Datum uitspraak29 de Julio de 2010
Uitgevende instantie:Centrale Raad van Beroep

09/1028 MAW en 09/1358 MAW

Centrale Raad van Beroep

Meervoudige kamer

U I T S P R A A K

op de hoger beroepen van:

[betrokkene], wonende te [woonplaats] (Duitsland), (hierna: betrokkene),

en

de Minister van Defensie als rechtsopvolger van de Staatssecretaris van Defensie (hierna: minister),

tegen de uitspraak van de rechtbank ’s-Gravenhage van 26 januari 2009, 07/7465 (hierna: aangevallen uitspraak),

in de gedingen tussen:

betrokkene

en

de minister

Datum uitspraak: 29 juli 2010

  1. PROCESVERLOOP

    Beide partijen hebben hoger beroep ingesteld.

    De Staatssecretaris van Defensie en betrokkene hebben een verweerschrift ingediend.

    Het onderzoek ter zitting heeft plaatsgevonden op 17 juni 2010. Betrokkene is verschenen, bijgestaan door mr. H.J.M.G.M. van der Meijden, advocaat te Harderwijk. De minister heeft zich laten vertegenwoordigen door mr. A.E.P. van Zandbergen, werkzaam bij het ministerie van Defensie.

  2. OVERWEGINGEN

    1. Deze gedingen, die aanvankelijk zijn gevoerd ten name van de Staatssecretaris van Defensie, zijn in verband met een wijziging van taken voortgezet ten name van de minister. Waar in deze uitspraak wordt gesproken van minister, wordt daaronder in voorkomend geval (mede) verstaan de Staatssecretaris van Defensie.

    2. Voor een uitgebreidere weergave van de in deze gedingen van belang zijnde feiten en omstandigheden wordt verwezen naar de uitspraak van de Raad van 19 september 2002, 98/7270 MAW en 02/2186 MAW, LJN AR8750, (hierna: uitspraak 1) en de aangevallen uitspraak. De Raad volstaat met het volgende.

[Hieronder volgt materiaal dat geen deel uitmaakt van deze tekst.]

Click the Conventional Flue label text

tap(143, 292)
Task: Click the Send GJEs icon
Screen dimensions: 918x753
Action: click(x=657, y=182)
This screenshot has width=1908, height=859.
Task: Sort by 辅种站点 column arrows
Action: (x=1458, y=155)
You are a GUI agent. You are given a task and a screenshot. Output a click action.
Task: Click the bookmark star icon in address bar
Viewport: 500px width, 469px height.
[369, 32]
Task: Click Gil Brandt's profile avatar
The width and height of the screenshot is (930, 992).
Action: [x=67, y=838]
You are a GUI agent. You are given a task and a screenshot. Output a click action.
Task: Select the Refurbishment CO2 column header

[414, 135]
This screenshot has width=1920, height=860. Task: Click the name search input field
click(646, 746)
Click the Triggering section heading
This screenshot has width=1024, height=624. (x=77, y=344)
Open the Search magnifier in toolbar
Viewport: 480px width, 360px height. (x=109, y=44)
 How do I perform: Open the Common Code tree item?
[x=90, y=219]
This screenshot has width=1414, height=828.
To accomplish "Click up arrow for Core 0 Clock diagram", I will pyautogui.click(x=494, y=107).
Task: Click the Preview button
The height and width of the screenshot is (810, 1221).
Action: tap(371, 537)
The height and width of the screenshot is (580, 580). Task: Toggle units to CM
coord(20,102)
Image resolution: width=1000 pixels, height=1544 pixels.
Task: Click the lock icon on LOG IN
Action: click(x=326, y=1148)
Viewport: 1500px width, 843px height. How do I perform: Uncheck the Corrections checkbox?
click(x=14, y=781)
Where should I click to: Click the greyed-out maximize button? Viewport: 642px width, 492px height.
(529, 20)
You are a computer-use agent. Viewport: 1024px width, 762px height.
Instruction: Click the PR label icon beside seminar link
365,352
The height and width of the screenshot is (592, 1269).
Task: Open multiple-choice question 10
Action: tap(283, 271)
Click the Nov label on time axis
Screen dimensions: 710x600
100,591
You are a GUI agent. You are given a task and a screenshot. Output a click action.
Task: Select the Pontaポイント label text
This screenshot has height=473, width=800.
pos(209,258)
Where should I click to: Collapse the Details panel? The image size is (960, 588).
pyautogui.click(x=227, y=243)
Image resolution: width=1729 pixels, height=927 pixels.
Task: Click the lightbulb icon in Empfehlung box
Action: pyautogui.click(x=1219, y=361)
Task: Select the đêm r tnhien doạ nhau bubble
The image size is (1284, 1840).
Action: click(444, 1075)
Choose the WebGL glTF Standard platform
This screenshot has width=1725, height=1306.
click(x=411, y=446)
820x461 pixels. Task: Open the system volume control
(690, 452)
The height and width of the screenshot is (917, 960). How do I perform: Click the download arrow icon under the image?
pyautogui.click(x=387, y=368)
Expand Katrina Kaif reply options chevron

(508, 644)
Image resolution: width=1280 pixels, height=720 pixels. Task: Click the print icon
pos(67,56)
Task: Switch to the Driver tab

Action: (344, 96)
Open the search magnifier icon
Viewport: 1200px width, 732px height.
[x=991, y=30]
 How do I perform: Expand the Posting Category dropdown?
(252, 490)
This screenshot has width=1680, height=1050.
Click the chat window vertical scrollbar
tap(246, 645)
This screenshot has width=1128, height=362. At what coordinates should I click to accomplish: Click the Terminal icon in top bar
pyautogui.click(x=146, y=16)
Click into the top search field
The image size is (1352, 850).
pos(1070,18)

      2.1. Met ingang van 29 juni 1992 is aan betrokkene de functie van hoofd bureau Legerplannen (hierna: HBL) toegewezen. Sinds mei 1993 is betrokkene tevens de functie van plaatsvervangend projectofficier HKL/DMKL (hierna: plv PO HKL/DMKL) toegewezen. Een rangsindicatief onderzoek naar de functie van HBL tevens plv PO HKL/DMKL leidde tot een score van 399 punten en een waardering op het niveau van majoor. Een hernieuwd onderzoek leidde tot een score van 412 punten en handhaving van de waardering op het niveau van majoor. Het bezwaar van betrokkene tegen deze gehandhaafde waardering is bij besluit van 18 januari 1994 afgewezen. Tegen dit besluit heeft betrokkene geen rechtsmiddelen aangewend.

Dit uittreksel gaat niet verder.